Description of the task
Copy the lines below verbatim. Begin with the first and end with the line containing "This screenshot has height=447, width=494.".

+===+

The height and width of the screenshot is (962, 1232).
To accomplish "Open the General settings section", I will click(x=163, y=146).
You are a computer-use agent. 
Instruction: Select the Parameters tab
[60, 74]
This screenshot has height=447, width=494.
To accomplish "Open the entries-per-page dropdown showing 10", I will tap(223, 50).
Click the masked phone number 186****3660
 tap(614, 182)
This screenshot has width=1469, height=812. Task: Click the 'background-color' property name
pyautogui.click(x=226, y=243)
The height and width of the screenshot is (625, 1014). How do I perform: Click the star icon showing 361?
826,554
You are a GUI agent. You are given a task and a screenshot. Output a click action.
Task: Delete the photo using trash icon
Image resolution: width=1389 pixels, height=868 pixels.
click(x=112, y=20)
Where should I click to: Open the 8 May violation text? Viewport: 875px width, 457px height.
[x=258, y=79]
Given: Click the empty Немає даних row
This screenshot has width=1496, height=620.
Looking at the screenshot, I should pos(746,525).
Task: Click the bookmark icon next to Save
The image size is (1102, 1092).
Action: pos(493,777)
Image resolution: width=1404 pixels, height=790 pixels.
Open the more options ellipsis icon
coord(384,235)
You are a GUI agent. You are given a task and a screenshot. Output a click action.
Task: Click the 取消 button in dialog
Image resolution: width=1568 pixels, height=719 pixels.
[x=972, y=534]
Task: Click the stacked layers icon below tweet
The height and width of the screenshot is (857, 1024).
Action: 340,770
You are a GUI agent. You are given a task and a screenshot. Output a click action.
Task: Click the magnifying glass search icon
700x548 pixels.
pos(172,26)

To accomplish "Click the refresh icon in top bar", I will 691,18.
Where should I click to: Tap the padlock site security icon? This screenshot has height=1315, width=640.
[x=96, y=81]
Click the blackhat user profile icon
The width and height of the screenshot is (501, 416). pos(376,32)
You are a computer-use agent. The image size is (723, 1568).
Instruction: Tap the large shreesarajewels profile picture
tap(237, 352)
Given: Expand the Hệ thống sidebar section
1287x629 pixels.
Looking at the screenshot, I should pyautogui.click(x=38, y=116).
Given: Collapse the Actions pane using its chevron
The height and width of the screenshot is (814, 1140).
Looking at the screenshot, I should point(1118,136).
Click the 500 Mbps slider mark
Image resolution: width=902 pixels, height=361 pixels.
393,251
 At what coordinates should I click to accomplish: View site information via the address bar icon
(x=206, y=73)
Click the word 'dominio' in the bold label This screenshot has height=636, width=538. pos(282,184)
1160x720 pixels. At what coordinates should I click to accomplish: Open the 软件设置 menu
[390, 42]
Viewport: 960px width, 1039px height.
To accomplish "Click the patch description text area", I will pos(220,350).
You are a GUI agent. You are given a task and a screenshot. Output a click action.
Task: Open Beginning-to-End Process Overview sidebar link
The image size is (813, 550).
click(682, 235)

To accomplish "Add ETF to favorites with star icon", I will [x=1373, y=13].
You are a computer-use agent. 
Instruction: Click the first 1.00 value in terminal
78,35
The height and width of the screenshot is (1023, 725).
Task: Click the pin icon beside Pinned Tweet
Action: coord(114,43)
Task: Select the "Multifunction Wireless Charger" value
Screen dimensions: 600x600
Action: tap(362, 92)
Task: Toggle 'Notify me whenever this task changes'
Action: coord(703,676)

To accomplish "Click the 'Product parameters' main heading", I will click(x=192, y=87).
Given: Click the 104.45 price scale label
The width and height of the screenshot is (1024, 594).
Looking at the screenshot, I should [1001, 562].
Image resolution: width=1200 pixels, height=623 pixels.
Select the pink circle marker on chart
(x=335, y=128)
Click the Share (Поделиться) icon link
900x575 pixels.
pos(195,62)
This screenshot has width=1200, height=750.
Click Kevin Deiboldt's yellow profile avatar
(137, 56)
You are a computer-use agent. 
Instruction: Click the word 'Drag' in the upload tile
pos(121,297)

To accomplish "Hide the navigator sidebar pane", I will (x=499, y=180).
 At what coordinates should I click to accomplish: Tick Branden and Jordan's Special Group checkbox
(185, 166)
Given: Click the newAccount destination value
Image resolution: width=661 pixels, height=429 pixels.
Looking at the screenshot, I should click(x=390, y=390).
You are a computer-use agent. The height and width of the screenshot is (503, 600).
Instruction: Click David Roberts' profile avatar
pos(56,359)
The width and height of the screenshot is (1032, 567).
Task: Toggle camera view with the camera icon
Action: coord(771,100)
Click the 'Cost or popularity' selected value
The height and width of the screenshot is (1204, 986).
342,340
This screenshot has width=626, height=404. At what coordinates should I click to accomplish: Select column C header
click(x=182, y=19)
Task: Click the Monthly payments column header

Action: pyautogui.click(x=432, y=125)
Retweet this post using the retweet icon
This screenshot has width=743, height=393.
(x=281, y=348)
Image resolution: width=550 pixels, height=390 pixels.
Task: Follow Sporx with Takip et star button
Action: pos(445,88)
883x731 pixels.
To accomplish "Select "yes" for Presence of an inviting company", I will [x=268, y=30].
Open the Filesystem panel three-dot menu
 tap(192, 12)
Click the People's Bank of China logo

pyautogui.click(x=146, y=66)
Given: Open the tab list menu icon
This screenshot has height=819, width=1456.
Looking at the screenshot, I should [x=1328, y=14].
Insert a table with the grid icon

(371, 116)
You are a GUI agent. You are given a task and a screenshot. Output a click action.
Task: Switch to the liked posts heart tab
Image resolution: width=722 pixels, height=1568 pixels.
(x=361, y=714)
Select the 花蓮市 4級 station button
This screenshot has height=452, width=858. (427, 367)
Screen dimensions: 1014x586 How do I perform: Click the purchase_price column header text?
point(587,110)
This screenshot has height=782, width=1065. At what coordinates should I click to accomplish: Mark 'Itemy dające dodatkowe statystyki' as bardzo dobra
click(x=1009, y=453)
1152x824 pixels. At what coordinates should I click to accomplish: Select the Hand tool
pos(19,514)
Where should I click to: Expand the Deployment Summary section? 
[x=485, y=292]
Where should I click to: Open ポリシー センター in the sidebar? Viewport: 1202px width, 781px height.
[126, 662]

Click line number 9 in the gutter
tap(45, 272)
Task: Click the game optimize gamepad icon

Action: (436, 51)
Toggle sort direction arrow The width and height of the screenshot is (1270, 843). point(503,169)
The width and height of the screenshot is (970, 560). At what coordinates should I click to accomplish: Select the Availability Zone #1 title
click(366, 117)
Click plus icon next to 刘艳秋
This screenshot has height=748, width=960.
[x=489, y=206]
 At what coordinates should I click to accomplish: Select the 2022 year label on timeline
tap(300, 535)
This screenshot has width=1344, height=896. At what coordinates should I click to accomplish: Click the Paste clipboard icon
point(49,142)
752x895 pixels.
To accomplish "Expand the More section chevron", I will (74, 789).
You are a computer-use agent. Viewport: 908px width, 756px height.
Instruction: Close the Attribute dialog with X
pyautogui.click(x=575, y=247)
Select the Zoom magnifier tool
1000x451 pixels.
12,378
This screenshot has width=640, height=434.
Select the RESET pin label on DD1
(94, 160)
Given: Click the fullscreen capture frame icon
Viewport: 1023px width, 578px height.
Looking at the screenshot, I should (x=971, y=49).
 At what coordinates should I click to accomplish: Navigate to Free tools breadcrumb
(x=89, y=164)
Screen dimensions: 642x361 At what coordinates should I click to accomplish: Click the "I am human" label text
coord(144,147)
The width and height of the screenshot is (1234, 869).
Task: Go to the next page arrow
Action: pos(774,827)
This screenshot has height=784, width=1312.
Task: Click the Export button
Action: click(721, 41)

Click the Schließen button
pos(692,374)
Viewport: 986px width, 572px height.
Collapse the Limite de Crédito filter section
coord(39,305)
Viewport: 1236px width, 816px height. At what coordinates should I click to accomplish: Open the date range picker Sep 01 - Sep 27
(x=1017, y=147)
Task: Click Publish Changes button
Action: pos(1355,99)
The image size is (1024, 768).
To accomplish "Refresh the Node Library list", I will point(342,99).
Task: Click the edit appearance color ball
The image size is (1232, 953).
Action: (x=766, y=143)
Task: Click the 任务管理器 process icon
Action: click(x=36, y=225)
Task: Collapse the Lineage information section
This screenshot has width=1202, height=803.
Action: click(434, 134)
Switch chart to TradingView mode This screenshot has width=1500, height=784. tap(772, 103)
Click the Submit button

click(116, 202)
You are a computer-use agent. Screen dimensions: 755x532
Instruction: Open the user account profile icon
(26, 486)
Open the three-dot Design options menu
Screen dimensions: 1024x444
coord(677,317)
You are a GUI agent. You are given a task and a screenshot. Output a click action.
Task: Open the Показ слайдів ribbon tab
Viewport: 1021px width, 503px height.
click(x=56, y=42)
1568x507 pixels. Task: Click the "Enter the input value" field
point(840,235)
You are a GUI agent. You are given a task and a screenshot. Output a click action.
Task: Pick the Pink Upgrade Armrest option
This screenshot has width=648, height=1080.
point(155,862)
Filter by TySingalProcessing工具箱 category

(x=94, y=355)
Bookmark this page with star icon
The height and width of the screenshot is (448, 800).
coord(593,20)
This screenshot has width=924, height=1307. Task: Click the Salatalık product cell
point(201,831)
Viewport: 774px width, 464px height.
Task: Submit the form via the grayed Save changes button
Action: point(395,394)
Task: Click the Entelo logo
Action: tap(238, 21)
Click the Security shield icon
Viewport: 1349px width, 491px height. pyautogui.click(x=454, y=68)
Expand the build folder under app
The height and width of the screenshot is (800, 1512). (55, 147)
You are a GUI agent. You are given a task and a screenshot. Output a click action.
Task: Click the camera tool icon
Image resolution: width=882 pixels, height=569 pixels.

+===+

Task answer
The height and width of the screenshot is (962, 1232).
To accomplish "Open the General settings section", I will click(x=163, y=146).
You are a computer-use agent. 
Instruction: Select the Parameters tab
[60, 74]
This screenshot has height=447, width=494.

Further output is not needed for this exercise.